Ciddi olamazdı. Bana baya baya güzelim güzellik gibi kelimeler söylemeye alışmıştı. Ama ben onun sadece bir arkadaşı ve asistanıydım. Bana böyle davranması iyi değildi. Doğru değildi. Çok yakındı sanki ilk zamandan beri birlikteymişiz gibi.

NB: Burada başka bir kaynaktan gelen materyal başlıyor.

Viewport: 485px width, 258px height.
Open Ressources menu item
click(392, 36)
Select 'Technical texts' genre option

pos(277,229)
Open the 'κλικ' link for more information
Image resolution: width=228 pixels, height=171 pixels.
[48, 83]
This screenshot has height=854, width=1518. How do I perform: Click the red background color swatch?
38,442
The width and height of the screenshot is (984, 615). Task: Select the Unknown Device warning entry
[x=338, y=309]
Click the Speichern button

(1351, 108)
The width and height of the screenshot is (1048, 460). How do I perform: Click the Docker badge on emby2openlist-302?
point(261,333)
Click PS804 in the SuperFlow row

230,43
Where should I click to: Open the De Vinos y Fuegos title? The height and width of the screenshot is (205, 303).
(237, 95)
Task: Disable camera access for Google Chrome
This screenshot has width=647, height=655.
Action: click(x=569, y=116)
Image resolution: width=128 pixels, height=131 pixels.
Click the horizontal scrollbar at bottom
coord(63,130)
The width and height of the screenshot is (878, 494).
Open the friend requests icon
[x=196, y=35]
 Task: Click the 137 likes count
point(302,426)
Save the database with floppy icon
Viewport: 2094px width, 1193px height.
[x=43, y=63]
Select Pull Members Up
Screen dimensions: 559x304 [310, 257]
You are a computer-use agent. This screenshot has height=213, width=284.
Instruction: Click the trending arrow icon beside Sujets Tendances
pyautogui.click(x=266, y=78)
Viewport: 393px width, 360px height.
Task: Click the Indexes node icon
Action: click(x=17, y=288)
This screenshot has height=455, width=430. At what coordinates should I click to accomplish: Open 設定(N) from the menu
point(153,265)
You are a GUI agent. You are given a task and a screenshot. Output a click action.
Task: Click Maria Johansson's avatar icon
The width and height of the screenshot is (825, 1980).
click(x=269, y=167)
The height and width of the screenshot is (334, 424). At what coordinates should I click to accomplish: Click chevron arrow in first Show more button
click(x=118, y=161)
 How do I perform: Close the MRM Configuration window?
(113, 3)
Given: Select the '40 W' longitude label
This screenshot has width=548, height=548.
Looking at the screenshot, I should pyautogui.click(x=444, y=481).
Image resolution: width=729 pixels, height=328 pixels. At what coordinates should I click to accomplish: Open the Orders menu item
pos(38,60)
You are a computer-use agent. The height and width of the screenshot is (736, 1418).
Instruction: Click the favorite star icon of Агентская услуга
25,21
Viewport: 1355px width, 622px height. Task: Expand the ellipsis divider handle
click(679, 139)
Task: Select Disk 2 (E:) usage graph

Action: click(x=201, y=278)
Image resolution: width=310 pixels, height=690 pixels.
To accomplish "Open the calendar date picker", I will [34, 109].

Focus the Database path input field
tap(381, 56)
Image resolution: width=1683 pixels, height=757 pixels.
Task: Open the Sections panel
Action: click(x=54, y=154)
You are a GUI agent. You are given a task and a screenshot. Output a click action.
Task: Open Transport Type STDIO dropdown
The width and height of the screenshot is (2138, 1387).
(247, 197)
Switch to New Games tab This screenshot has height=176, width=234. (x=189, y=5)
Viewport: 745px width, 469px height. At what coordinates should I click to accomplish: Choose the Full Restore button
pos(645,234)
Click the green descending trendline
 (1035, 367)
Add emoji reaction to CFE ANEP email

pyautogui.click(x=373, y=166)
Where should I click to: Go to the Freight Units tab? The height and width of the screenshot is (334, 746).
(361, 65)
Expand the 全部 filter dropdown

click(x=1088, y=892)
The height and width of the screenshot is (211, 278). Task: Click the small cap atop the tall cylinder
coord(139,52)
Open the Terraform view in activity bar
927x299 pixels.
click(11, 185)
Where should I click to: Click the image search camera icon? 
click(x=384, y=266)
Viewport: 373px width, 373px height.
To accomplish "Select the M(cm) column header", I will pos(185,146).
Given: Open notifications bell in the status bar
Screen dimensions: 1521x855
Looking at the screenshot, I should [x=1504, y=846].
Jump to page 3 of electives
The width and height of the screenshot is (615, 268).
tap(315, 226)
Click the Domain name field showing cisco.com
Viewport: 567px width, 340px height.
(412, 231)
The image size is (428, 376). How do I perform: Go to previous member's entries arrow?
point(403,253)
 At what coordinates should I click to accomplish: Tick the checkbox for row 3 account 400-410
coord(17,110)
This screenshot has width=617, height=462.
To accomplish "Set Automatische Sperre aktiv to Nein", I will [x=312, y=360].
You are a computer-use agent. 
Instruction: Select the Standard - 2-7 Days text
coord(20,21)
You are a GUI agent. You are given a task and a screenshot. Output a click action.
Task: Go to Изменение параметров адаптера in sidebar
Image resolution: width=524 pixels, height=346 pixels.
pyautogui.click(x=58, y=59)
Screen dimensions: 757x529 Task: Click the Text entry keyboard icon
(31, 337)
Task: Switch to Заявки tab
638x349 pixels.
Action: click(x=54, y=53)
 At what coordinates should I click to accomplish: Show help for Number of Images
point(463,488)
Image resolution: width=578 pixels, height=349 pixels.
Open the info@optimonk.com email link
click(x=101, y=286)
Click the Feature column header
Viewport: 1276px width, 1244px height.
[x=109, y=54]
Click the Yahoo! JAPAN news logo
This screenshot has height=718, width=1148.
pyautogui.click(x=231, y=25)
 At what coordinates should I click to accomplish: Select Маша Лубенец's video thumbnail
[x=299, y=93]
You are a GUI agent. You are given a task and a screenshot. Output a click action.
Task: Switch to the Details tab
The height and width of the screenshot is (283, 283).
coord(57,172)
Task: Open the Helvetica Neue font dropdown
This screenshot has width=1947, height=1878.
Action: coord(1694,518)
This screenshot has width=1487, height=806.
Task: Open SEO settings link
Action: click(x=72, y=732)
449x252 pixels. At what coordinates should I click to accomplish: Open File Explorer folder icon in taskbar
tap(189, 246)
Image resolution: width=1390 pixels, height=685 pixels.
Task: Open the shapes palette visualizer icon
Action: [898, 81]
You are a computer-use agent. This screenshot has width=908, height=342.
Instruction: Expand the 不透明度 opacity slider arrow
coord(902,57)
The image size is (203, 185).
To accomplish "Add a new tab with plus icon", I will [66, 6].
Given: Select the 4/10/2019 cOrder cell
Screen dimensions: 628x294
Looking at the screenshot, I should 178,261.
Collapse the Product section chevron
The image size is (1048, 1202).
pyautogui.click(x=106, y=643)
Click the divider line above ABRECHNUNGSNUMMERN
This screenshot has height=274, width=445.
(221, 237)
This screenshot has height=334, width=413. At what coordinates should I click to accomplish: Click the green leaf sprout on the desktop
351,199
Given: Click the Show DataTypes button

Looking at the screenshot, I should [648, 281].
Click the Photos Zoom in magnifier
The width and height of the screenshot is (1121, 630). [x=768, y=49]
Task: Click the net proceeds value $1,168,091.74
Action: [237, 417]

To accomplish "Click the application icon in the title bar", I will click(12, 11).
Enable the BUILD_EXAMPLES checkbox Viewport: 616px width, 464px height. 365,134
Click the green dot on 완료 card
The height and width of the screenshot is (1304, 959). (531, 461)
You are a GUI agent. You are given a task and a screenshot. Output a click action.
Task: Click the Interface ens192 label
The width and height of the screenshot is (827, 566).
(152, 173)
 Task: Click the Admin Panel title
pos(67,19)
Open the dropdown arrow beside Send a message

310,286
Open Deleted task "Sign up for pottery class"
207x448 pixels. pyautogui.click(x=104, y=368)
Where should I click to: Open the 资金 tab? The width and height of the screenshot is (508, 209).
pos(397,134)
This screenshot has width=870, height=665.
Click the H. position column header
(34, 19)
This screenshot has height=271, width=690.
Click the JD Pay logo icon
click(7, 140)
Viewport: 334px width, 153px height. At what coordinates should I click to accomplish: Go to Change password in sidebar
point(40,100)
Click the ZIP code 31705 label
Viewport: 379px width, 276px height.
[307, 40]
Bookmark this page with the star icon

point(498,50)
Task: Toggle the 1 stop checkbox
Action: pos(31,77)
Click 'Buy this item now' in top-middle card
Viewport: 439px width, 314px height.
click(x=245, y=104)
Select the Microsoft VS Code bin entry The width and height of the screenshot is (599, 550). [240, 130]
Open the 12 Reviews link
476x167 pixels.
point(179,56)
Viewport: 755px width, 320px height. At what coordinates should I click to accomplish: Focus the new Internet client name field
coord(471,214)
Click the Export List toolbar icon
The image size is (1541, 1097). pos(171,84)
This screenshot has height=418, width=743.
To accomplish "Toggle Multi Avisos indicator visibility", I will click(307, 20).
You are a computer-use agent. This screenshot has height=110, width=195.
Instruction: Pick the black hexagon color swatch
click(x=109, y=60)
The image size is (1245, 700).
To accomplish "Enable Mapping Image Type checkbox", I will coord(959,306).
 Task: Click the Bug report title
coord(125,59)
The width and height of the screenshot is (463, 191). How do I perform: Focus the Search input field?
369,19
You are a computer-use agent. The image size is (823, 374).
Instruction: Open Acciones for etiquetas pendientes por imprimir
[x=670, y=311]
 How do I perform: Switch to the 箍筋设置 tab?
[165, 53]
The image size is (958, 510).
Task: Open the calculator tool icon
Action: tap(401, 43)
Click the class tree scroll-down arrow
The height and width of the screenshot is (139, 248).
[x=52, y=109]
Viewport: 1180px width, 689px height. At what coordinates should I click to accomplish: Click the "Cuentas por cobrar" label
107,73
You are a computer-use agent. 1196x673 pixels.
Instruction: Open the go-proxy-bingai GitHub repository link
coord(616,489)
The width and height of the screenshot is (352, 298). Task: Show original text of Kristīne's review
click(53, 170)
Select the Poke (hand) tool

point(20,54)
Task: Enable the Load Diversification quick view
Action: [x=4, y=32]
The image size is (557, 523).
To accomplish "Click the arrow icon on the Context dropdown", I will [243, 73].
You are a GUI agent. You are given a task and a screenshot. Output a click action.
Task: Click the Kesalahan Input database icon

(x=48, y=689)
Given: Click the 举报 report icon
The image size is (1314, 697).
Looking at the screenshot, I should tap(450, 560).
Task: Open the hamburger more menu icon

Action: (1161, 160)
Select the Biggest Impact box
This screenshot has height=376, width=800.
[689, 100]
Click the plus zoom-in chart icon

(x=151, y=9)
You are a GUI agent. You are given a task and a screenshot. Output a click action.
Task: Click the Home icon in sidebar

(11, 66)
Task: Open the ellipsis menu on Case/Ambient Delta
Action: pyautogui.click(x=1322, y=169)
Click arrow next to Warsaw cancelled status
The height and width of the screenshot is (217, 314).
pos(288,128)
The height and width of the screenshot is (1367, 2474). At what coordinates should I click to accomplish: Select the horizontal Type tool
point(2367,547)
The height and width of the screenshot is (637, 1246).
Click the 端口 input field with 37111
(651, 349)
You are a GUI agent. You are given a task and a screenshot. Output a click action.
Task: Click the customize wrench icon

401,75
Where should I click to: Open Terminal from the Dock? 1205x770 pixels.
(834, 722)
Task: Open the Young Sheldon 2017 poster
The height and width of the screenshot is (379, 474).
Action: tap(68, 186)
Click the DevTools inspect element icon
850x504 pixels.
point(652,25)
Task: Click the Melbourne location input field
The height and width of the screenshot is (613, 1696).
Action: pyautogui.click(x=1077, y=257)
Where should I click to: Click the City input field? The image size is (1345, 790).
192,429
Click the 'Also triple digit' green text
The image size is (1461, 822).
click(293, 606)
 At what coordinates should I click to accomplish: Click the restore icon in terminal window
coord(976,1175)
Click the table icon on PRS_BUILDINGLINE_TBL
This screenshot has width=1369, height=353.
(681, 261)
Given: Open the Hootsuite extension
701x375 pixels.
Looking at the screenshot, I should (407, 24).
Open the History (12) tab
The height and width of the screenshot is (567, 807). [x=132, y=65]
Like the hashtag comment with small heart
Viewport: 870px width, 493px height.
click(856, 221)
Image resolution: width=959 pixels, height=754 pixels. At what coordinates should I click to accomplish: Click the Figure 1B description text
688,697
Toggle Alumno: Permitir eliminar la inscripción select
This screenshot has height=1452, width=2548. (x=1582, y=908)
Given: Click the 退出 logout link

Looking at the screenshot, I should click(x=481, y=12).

Saate bir daha baktım. On ikiyi on geçiyordu. Cedi'nin gelmesi bir buçuk olurdu. Yemek hazırlayabilirim. Beraber yeriz en azından. Telefonumu açtım hayret Meryem falan hiç aramamıştı. Telefonumdan bir şarkı açtım mutfağa gittim ve yiyecek bir şeyler hazırlamak için dolaba bakmaya başladım. Tavuk göğsü vardı buzlukta. Pilav yapabilirdim. Buzluktan göğsü çıkardım. Pirinci yıkadım. Telefonumdan şarkı çalıyordu. Bende eşlik ederek yemek yapıyordum. Kahvaltı yapmamıştım ama alışıktım direkt öğlen yemeği yemeye. Çorba da yaptım. Yeterdi herhalde. Saate baktım. 1.20 idi. Cedi birazdan gelirdi. Bende masayı hazırladım. Üstümü bile değiştirmemiştim. Bana bol gelen Cedi'nin kıyafetleri ile duruyordum. Böyle durmayayım dün buraya gelirken üstümde olan kıyafetleri gidip giydim hemen. Tam Cedi'nin kıyafetlerini katlayıp kenara koyduğum anda kapıdan bir anahtar sesi geldi. Heyecan yapmıştım sanki. Aslında böyle bir heyecana hiç gerek yoktu. Cedi içeri girdi. Bir iki içeriyi kokladı.

-Sen ciddi misin Dilan?

-Ne konuda?

-Tavuklu pilav ve mercimek çorbası mı yaptın?

-Eveet.

-Ya sen nasıl bir insansın? İyilik perisi mübarek.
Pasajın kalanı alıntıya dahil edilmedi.